Elements of Film Form

  • Style

    • mise-en-scene

    • cinematography

    • editing

    • sound

  • Structure

  • Genre

  • Pattern

  • Narrative

Expectations and Experience

  • Our experiences of artworks are framed by our expectations of them

  • Our expectations are influence by films we’ve seen before (prior experience), narrative conventions, and genre expectations

Playing with Our Expectations

  • Playing around with expectations leads to audience experience, thus creates emotion

  • Expectations are usually differed by delaying fulfilment or going in a different direction, causing suspense or surprise

Meaning and Interpretation

  • If the filmmaker intends the film to be about something, it must communicate this through its formal properties — these are what we must pay attention to

  • The complexity of the film as an artwork (audiovisual moving pictures) means that its meaning will inevitably be similarly complex, multiple, and even contradictory at times

    • contradiction and multiple is common and okay — we’re humans, we contradict ourselves or give things many different meanings

  • We need to stay openminded as we engage in any analysis of a film, so we can see what we need to

Film Analysis — How to Pay Attention To Films

  • Careful attention

  • Multiple viewings

  • Perceiving the film with an open mind

  • Noticing the formal and stylistic features

  • How do particular things make you feel? How do they prompt you to think? What reactions do you find yourself having?

  • Paying attention to patterns and contrast

  • You may want to hold off on interpretation until the end fo the film

Principles of Film Form

  1. Function = what is this element doing there? How does it cue us to respond?

  2. Similarity and Repetition = are elements and patterns repeated?
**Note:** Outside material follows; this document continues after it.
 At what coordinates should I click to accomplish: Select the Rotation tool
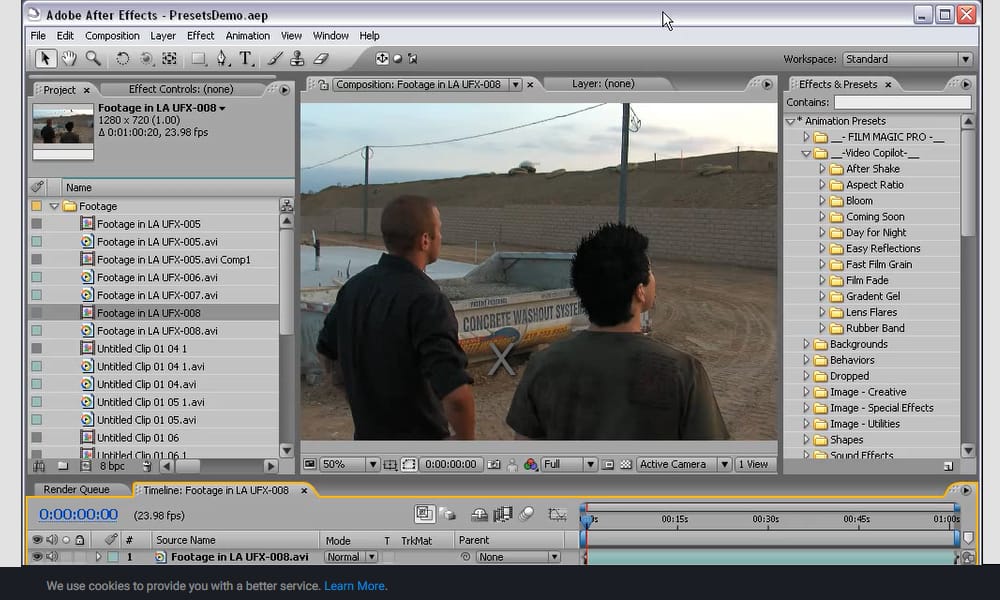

If so, how and when?

  3. Difference and Variation = how are elements contrasted and differentiated from one another?

  4. Development = what principles of progression or development are at work through the form of the film?
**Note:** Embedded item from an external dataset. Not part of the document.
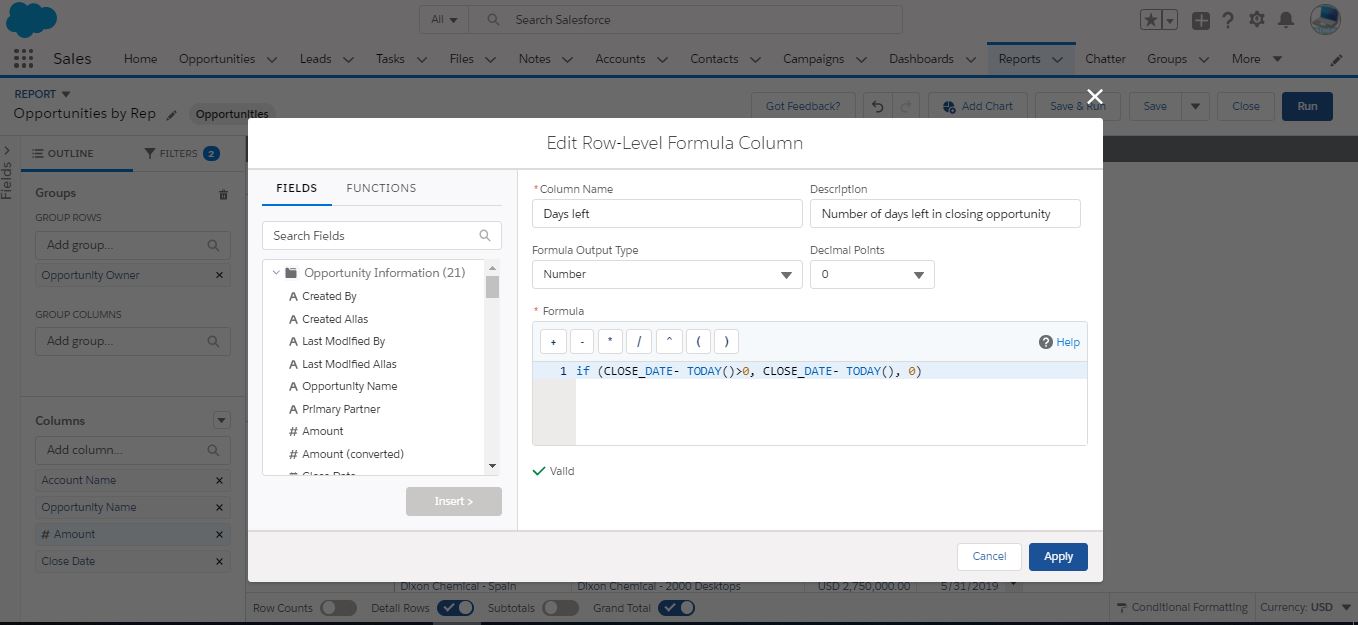Screen dimensions: 1358x625
Task: Switch to the FUNCTIONS tab
Action: point(381,188)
  5. Unity and Disunity = what degree of unity is present in the film’s overall form?

Parasite

wow, this is so metaphorical

  • ki-woo

Director

  • Bong Joon-Ho

    • Okja (2017), Parasite (2019), Mickey 17 (2025)

  • Uses global genres to tell often very local Korean stories

  • Thematic focus on inequality and the class structure, implicit critique of capitalism

  • Focus on relations between humans and non-humans

Function

  • Ki-woo’s interview

    • Points out how the family live very much lower down, in a sort of basement apartment, whereas the family Ki-woo will go tutor for lives up a steep hill = metaphor for being at the bottom of the class structure

    • Clutter, openness, and chaos in their home which contrasts with the minimalism, a lack of people, cleanness in the upper class neighbourhood, as well as a sense of boundaries in that it’s walled off

    • The clean white of the resume/application, contrasting with the shadows and grime of the house, may symbolise this ticket to the upper class neighbourhood. As soon as he gets into the neighbourhood, it fades into the background because it belongs there

  • Set design =

    • hills, character must move upwards, the family home is underground — serves to both illustrate the reality of living for the poor in South Korea and to emphasise the class difference between the Kim family and Park family.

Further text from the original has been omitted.